Problem to solve – All that is wanted is the line with "You are a GUI" and each line after it to the end of the data below, set down exactly and without pictures.

--- The data Enclosed Below ---

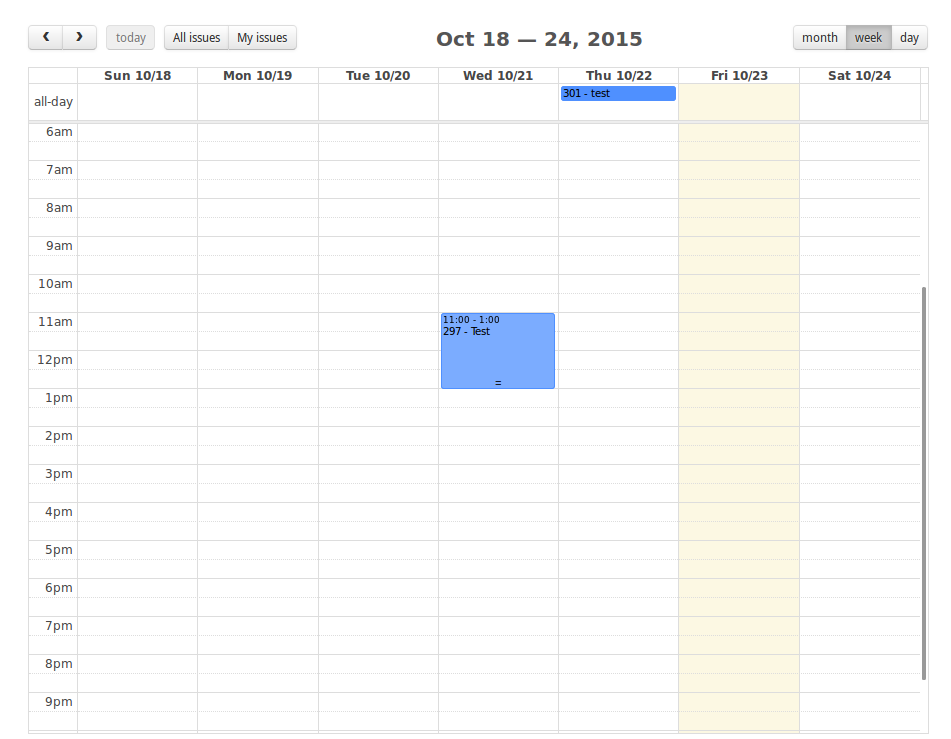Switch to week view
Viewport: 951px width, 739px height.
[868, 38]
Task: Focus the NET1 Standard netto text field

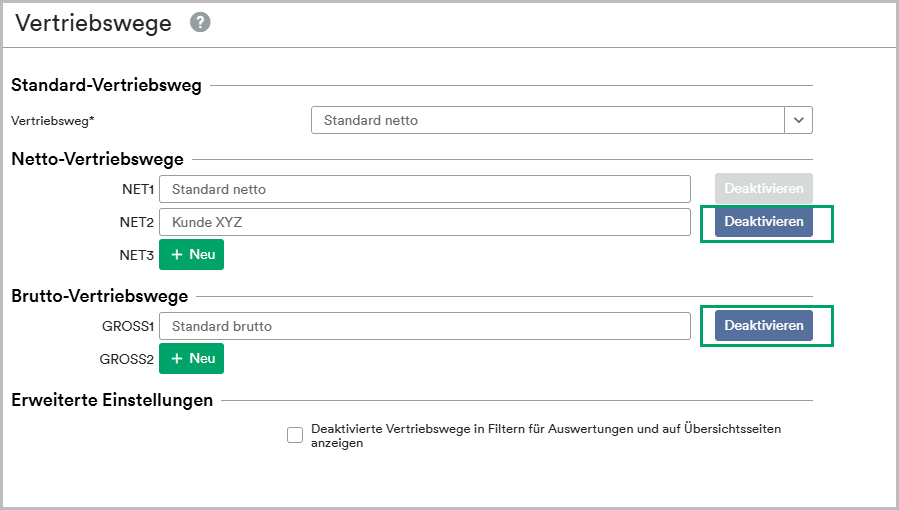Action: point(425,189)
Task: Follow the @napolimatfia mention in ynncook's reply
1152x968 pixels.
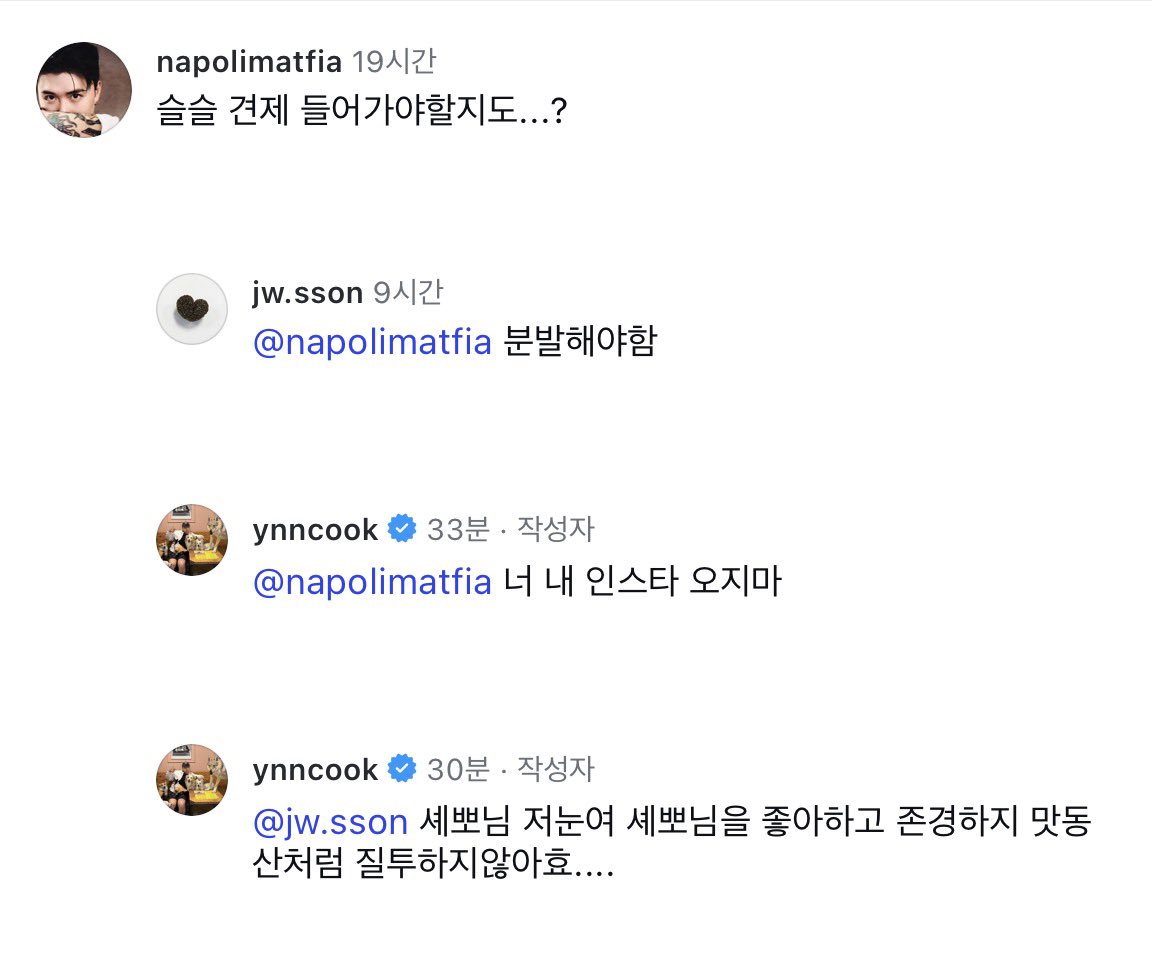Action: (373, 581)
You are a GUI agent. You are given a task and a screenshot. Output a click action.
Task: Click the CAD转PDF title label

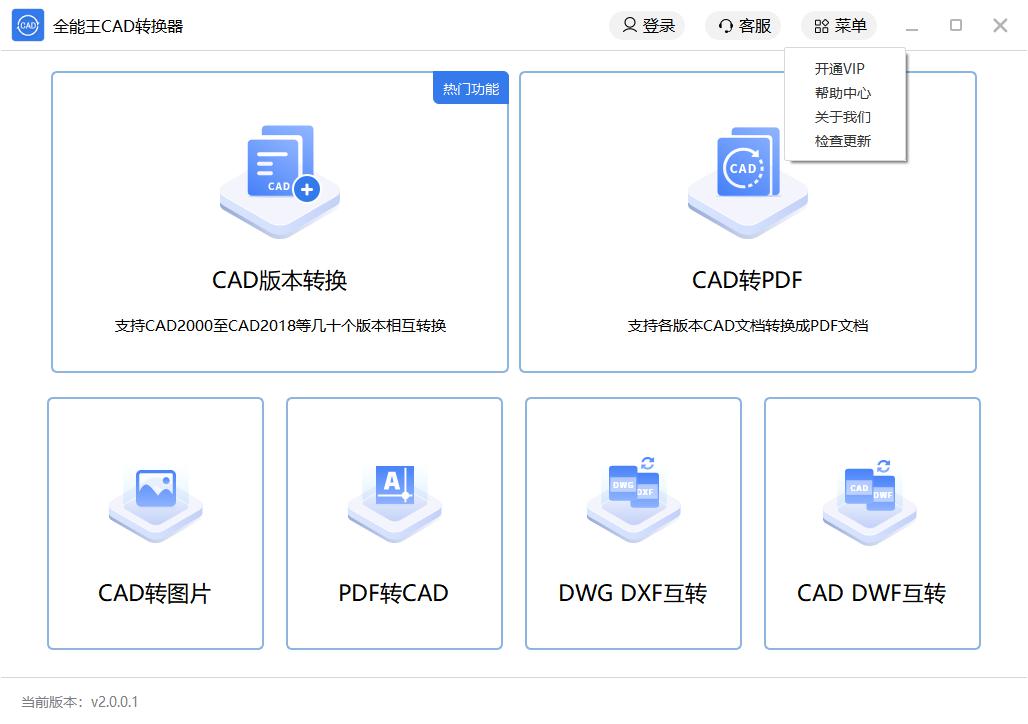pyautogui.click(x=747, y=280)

--- End of Enclosed The data ---

Answer section –
You are a GUI agent. You are given a task and a screenshot. Output a click action.
Task: Click the CAD转PDF title label

pyautogui.click(x=747, y=280)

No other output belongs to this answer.